EXTRACT TO READ:
....
Okra’s mucilaginous nature — very noticeable when overcooked — makes it unappetizing to many. However, soaking it in vinegar water or blanching in hot water lessens this attribute. Okra is often paired with tomatoes and lemon juice, as their acid tends to counteract the gooeyness. On the other hand, okra’s primary characteristic can be desirable in stews as a thickener. Some cooks insist on frying okra in a little oil until browned, about five minutes, before cooking to enhance the flavor. Middle Easterners historically tended to overcook their vegetables, resulting in rather wilted okra; many contemporary diners prefer their okra with some of the crispness intact.
Okra and chicken stews are popular summer Sabbath fare from India to Tunisia. Among Sephardim from Turkey and the Balkans, okra in tomato sauce was both everyday fare as well as a Sabbath dish from late spring through Sukkot. In some households, it is also common at the meal following the fast of Yom Kippur. Syrians feature okra flavored with tamarind on Rosh Hashanah and festive occasions. Persians cook okra in a lamb stew called yakhnat.
Although okra can be found year-round, the best supplies are from May to October. For best flavor, pods should be less than 4-inches long. If your fingernail does not easily go into the pod, it is too old. Store in a plastic bag at room temperature for no more than a day or two. Rinse just before cooking.
TO PREPARE: Gently scrub the okra to remove any fuzz. Trim the caps of the okra being careful not to cut into the flesh.
Soak every 1 pound (455 grams) whole okra in a mixture of 1 quart (1 liter) water and ¼ cup (60 ml) vinegar for 1 hour. Drain.
In the Greek method, spread 1 pound (455 grams) okra in a single layer on a baking sheet, sprinkle with ¼ cup (60 ml) vinegar, and dip the caps into kosher salt. Return the okra to the baking sheet and let stand in the sun or a warm place for 1 hour. Rinse under cold water and pat dry.
1 pound (455 grams) okra = 64 medium
= 13.5 ounces trimmed
= 3.8 cups
1 cup (240 ml) trimmed okra = 3.5 ounces/100 grams
Okra is one of those items that people either love or hate. Or more likely, unfamiliar with. Something about the slime and unique earthy-vegetal flavor turns some people off. Heirloom okra has a more intense flavor than most modern commercial types. Also large pods tend to be tough and woody. I happen to love it, although I don’t very often get the opportunity in New York City to find if fresh.
....
PROVIDED INFORMATION:
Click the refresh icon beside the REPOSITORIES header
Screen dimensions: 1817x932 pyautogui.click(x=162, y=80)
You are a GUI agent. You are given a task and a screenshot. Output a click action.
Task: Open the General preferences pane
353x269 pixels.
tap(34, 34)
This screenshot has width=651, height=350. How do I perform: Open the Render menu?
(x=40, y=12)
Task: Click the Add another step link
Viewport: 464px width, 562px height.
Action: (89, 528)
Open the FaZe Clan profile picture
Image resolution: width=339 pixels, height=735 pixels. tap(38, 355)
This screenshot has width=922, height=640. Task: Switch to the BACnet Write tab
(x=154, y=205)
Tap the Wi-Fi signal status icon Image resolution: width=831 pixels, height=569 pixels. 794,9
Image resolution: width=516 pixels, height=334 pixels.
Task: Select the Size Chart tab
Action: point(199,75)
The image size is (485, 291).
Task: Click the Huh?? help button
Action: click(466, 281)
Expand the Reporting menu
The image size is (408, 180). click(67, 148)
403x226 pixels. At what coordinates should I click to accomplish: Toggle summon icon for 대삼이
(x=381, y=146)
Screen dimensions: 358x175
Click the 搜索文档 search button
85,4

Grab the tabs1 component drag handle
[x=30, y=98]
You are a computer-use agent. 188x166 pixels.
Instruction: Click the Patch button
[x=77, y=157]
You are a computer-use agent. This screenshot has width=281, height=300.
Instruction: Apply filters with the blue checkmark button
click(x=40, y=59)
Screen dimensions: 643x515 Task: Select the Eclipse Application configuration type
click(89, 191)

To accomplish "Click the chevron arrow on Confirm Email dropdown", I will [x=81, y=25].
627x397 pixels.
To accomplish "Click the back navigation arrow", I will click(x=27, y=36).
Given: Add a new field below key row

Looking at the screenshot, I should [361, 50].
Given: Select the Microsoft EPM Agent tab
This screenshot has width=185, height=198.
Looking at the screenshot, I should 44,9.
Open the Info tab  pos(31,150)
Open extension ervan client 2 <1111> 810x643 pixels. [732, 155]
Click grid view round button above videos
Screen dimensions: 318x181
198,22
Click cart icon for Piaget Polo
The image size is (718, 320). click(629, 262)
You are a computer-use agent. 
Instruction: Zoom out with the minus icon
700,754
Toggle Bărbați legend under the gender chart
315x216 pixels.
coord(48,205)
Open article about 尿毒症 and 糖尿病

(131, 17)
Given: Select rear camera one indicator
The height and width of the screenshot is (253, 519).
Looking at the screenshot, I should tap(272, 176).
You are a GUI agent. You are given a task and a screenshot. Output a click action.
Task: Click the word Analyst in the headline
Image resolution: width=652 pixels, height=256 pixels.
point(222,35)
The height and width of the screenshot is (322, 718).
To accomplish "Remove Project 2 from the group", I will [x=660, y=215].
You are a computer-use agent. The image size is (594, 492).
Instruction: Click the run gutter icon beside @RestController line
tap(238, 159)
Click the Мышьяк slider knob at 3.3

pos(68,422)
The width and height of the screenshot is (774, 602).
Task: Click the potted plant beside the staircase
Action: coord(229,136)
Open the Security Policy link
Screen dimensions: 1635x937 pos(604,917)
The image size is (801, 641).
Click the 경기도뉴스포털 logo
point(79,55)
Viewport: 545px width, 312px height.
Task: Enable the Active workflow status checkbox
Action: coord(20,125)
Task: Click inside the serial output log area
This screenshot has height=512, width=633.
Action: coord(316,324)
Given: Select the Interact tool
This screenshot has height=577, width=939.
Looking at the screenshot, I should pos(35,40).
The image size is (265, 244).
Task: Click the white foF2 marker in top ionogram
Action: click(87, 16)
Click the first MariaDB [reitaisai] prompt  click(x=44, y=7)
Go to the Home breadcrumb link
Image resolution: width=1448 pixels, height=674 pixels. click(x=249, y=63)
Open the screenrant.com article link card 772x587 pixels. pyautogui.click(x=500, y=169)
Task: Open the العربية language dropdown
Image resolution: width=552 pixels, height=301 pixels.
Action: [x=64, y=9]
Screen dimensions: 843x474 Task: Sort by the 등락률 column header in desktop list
....
STATED GOAL A:
Restate word for word everything in the okra text from "TO PREPARE: Gently" down to "1 hour. Drain.".
STATED GOAL B:
Summarize the okra text in two sentences.
Rely only on the okra text above.

TASK ANSWER A:
TO PREPARE: Gently scrub the okra to remove any fuzz. Trim the caps of the okra being careful not to cut into the flesh.
Soak every 1 pound (455 grams) whole okra in a mixture of 1 quart (1 liter) water and ¼ cup (60 ml) vinegar for 1 hour. Drain.

TASK ANSWER B:
Okra's slimy texture can be reduced by soaking it in vinegar water or blanching it, and pairing it with tomatoes and lemon juice helps counter the gooeyness, though that same quality makes it a useful thickener in stews. Okra and chicken stews are popular summer Sabbath fare from India to Tunisia, and the best okra, found from May to October, has pods under 4 inches long that should be scrubbed, trimmed, and soaked in vinegar water before cooking.